Toronto-based Great Lakes Potash Inc. was also planning to establish a potash operation near Midland when the deposit made headlines in 2013. However, the company closed the following year.
Kate Theil, a field crop specialist with the Michigan Farm Bureau, also suspects the cost of production will make Michigan Potash Co.’s product unattainable for farmers, many of whom are already constrained by slim margins.
“While this potash company is great and having a local source is a fabulous opportunity, from a timing and business climate standpoint (and) because of that increased cost associated with production, I’m not sure you’re going to see a huge boom in utilization in potash from Michigan specifically here in the near future,” Theil said.
Theil did note that if Michigan Potash could price its product competitively, they may be successful.
For his part, Pagano is adamant the cost of production from his proposed facility will be on par with those from imported products, even with the suppressed commodity market.
“There’s no folks underground, there’s no massive shaft sinking, and so the net operating costs associated thereafter are some of the lowest in the world,” Pagano said of the cost savings of his extraction process compared to conventional mining. “That’s why Michigan always works. You’re saving operating costs at the mine gate. Second, the mine gate is your market.”
He declined to share specifics on how much building the extraction process would cost, but a report from the USGS noted a single well could cost upwards of $4 million. The company is currently permitted to drill 11 wells, Pagano said.
A LONG-TERM PLAY
Despite the challenges associated with potash production, Pagano said establishing production of potash in Michigan remains feasible.

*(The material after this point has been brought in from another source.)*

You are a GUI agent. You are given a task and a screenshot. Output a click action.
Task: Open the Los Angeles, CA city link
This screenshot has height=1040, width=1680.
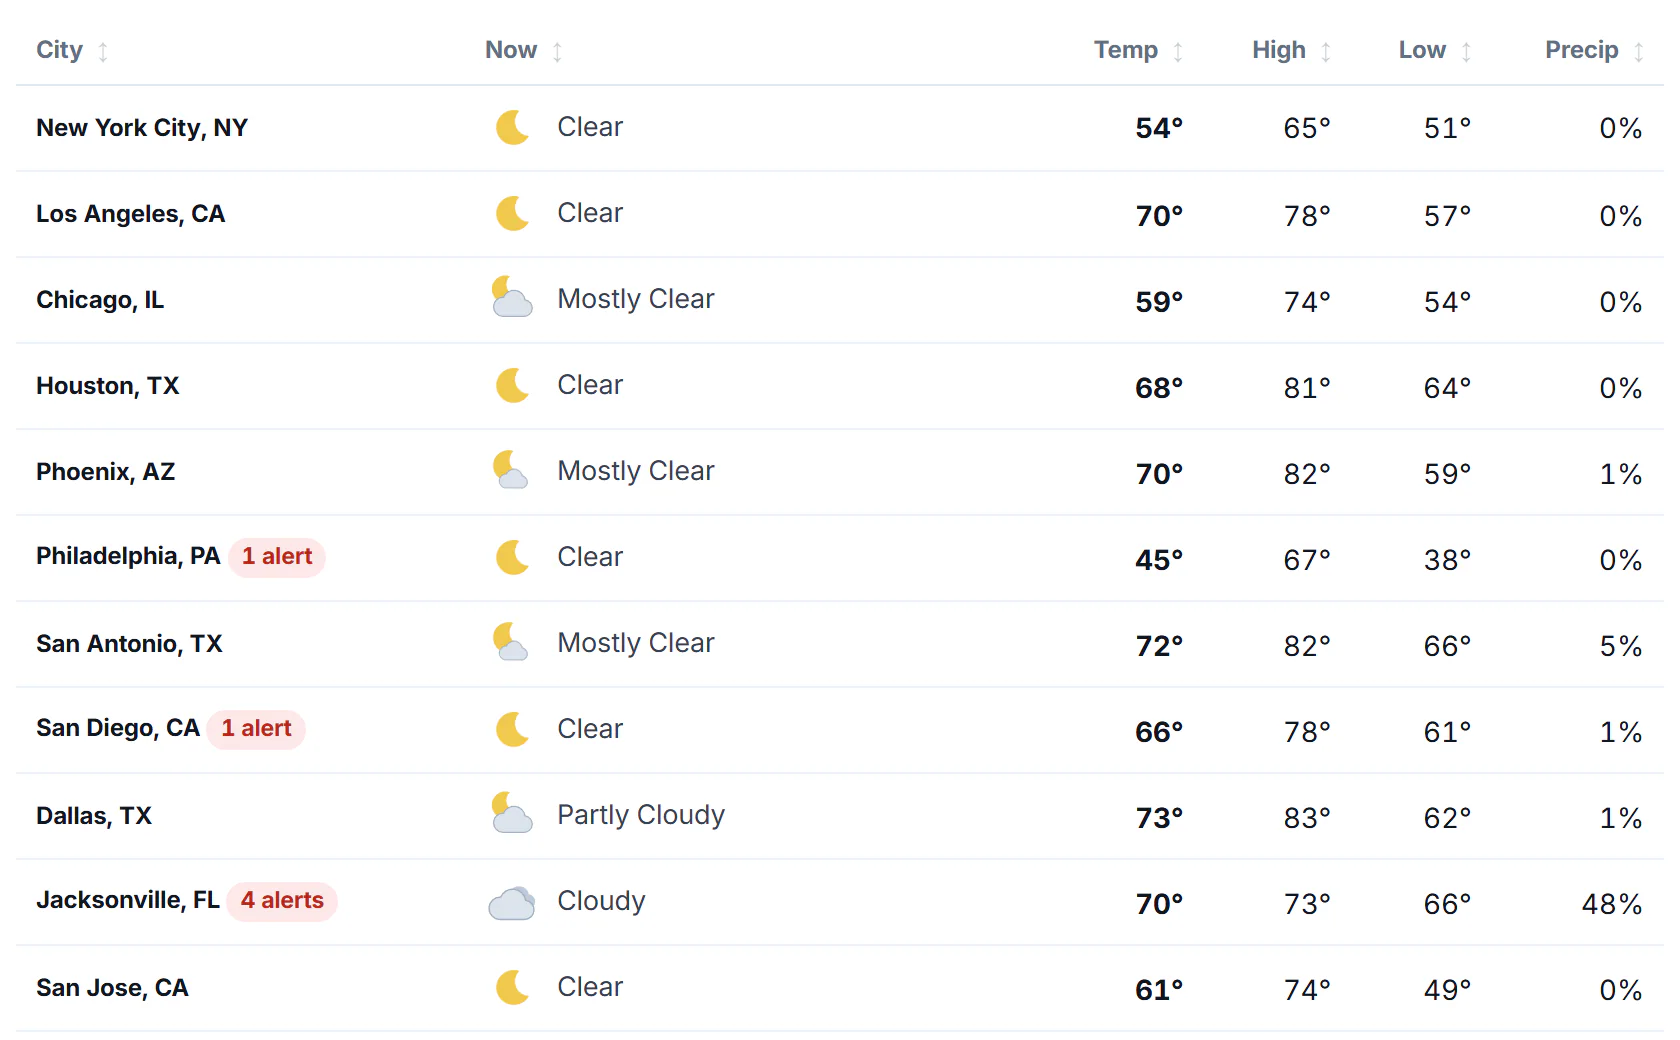point(131,214)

In the four years since news of the project broke, Michigan Potash has busied itself with drumming up investment, leasing land and designing its facility, which is detailed “down to the last pipe, valve and fitting,” Pagano said.
Yellich of WMU also sees the project as a long-term investment in developing rural Michigan. He believes that the Michigan Potash project would lead to investment in infrastructure ranging from roads to high-speed internet, while providing jobs to the community.
“The development of mineral resources is a long-term benefit to the state,” Yellich said. “Any time you put an industry in the state, you have to put all the infrastructure in place. You now have systems and infrastructure that people can use, and people don’t leave.”
In addition to developing the community, Pagano also sees the project as a natural extension of the potash production at the site prior to 2014.
“A project like this is naturally going to take a long time to do it correctly,” he said. “The legitimacy of what’s already been here makes it truly unique and important.”